French Dispatch, The: Wes Anderson’s Uneven Anthology Comedy, Love Letter to Journalism and the Written Word

Sharply uneven, The French Dispatch is an anthology comedy written, directed, and produced by Wes Anderson from a story he conceived with Roman Coppola, Hugo Guinness, and Jason Schwartzman.

 

Wes Anderson’s The French Dispatch

The film features a large ensemble cast, composed of the best actors working today, many of whom affiliated with independent cinema.

The tale relates three storylines as the French foreign bureau of the fictional Liberty, Kansas Evening Sun newspaper creates its final issue.

The first segment, “The Concrete Masterpiece,” follows an incarcerated and unstable artist, and stars Benicio del Toro, Adrien Brody, Tilda Swinton, and Léa Seydoux.

The second, “Revisions to a Manifesto”, is inspired by the May 68 student protests, and stars Frances McDormand, Timothée Chalamet, and Lyna Khoudri.

“The Private Dining Room of the Police Commissioner” features Jeffrey Wright, Mathieu Amalric, and Stephen Park, and centers on the kidnapping of a police commisioner’s son.

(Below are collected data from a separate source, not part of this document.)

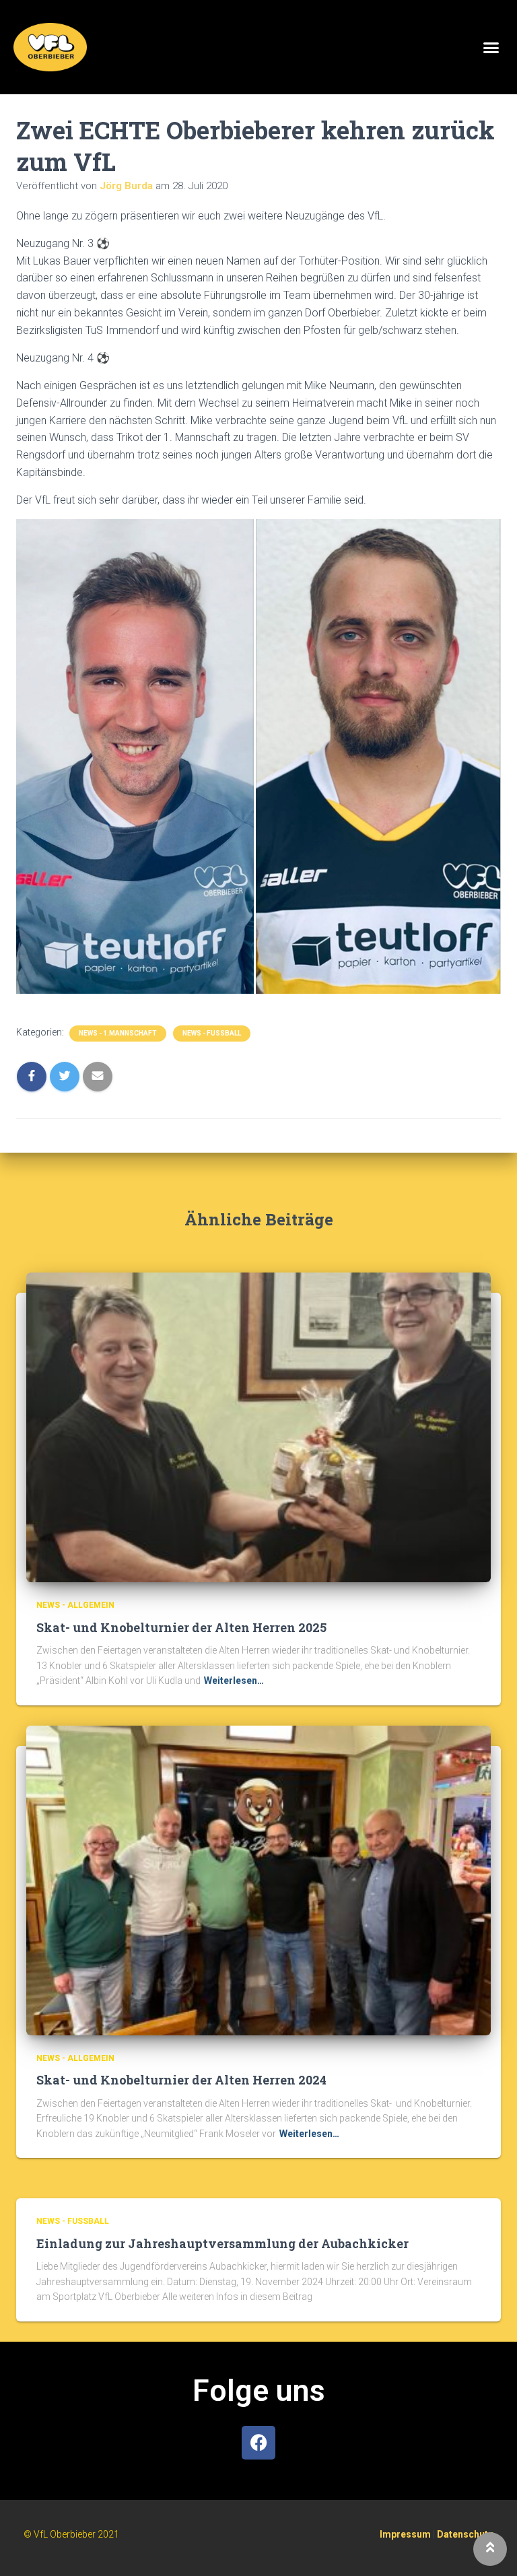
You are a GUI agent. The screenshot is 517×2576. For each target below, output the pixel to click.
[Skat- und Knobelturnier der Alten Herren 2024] (258, 1879)
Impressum (405, 2534)
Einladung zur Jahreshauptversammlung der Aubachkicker (222, 2243)
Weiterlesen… (234, 1680)
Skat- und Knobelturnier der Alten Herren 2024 (181, 2080)
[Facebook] (258, 2443)
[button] (491, 47)
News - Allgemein (75, 1605)
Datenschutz (465, 2534)
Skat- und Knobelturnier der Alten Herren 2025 (181, 1627)
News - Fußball (211, 1033)
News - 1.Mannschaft (118, 1033)
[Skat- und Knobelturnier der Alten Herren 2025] (258, 1426)
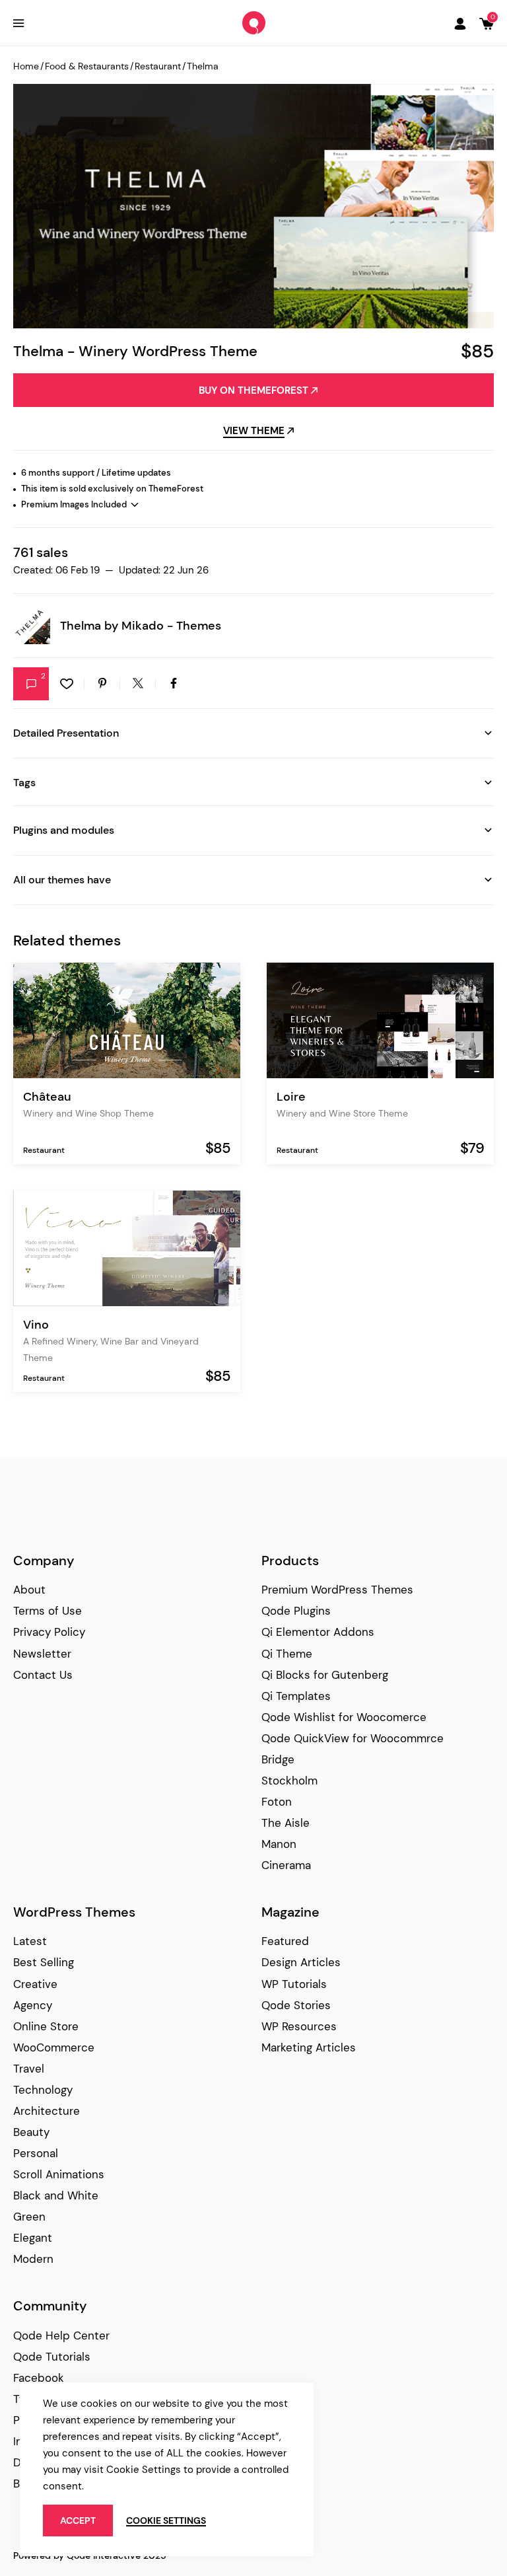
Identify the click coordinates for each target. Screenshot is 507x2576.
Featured (285, 1941)
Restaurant (158, 66)
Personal (35, 2153)
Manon (278, 1844)
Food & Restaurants (87, 66)
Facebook (38, 2378)
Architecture (46, 2111)
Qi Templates (296, 1696)
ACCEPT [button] (78, 2520)
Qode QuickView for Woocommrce (352, 1738)
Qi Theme (286, 1653)
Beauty (31, 2132)
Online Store (46, 2026)
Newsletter (42, 1653)
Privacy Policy (49, 1632)
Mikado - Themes (171, 626)
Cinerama (286, 1865)
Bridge (277, 1759)
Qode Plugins (296, 1610)
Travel (28, 2068)
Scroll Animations (58, 2174)
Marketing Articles (308, 2047)
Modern (33, 2259)
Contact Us (43, 1675)
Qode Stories (296, 2005)
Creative (35, 1984)
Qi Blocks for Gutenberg (324, 1675)
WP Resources (299, 2026)
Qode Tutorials (51, 2356)
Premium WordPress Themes (337, 1589)
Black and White (55, 2195)
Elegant (32, 2237)
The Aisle (285, 1823)
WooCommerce (53, 2047)
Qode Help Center (61, 2335)
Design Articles (301, 1962)
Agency (32, 2005)
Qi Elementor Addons (317, 1632)
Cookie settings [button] (166, 2520)
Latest (30, 1941)
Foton (276, 1801)
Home (26, 66)
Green (29, 2216)
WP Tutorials (294, 1984)
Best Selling (43, 1962)
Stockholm (289, 1780)
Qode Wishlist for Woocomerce (343, 1717)
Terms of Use (47, 1610)
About (29, 1589)
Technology (43, 2089)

Bill Murray also stars as Arthur Howitzer Jr., the paper’s editor, while Owen Wilson appears in a short segment that introduces the fictional setting of Ennui-sur-Blasé.

The project was first mentioned in August 2018 as an untitled musical set after World War II. That December, the film was officially announced, with

Anderson calling it a “love letter to journalists.”

Shooting took place in early 2019 in the city of Angoulême, France. During post-production, editing was completed by Andrew Weisblum and the musical score was composed by Alexandre Desplat.

Following a delay from 2020, due to COVID-19, The French Dispatch had its world premiere at the Cannes Film Fest on July 12, 2021, and was theatrically released in the U.S. by Searchlight Pictures on October 22, 2021.

Thus far, the movie has grossed $41.7 million worldwide against a budget of $25 million.